Reputation: 663
Lets say i have the following arrays in ruby contained in an array and I don't know how many arrays there will be or the length of them. An example below:
[["cat", "dog"],[1, 3, 5, 7],["morning", "afternoon", "evening"]]
what i want to do is have all combinations of results from picking 1 value from each array and returning it as an array of these combinations. Therefore, in the following example, there should be 2*4*3, or 24 possible unique results.

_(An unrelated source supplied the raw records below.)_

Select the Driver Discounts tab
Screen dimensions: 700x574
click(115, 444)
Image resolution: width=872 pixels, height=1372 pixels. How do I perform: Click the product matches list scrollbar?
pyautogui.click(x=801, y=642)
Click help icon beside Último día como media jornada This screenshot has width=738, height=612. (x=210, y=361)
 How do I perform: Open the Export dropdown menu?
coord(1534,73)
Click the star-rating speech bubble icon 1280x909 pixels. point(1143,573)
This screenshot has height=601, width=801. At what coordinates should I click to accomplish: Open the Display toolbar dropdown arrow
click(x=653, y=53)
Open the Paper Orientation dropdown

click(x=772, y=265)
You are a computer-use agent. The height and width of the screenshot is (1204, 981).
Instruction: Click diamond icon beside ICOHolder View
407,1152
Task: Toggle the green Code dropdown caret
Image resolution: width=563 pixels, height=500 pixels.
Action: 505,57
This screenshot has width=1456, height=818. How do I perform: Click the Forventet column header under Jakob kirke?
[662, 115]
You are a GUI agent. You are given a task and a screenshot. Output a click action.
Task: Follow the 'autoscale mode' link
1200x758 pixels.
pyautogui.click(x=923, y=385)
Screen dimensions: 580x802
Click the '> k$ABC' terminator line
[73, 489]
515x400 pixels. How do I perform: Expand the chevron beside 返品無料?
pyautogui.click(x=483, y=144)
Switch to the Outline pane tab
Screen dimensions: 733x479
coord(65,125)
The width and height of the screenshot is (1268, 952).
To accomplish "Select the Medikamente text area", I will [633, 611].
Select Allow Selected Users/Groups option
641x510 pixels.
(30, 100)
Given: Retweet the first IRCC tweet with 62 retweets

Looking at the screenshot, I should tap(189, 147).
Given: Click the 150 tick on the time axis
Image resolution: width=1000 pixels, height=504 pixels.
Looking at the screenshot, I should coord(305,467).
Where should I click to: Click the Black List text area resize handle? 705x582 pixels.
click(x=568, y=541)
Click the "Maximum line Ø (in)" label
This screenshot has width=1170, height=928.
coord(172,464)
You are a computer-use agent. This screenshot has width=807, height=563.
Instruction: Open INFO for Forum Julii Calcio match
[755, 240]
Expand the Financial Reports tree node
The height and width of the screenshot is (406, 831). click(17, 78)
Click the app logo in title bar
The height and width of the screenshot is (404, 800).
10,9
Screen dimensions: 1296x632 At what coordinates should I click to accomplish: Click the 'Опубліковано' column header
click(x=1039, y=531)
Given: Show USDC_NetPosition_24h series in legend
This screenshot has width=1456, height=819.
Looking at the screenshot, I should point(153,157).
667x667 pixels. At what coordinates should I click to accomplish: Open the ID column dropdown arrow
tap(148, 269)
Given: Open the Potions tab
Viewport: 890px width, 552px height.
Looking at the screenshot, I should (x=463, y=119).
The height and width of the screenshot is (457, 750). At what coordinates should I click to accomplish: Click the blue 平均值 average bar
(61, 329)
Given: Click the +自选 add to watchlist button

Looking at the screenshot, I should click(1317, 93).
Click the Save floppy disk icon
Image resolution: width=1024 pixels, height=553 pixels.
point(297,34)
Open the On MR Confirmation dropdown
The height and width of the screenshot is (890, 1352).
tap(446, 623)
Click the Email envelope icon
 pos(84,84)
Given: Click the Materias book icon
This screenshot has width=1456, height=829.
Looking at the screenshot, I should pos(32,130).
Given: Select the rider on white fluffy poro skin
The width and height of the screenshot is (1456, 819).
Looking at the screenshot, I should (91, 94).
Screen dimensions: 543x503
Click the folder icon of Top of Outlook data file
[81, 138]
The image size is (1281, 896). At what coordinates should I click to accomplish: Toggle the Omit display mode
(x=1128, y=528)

the result would be like :
result = [["cat", 1, "morning"], ["cat", 1, "afternoon"], ["dog", 5, "evening"] ...]
How would i go about doing this in ruby for a list of N arrays? I tried messing around with products and maps and injects but I cant get it working.
Upvotes: 2
Views: 121
Reputation: 67860
xs[0].product(*xs.drop(1))
Note that you'd rather like to write Array.product(*xs)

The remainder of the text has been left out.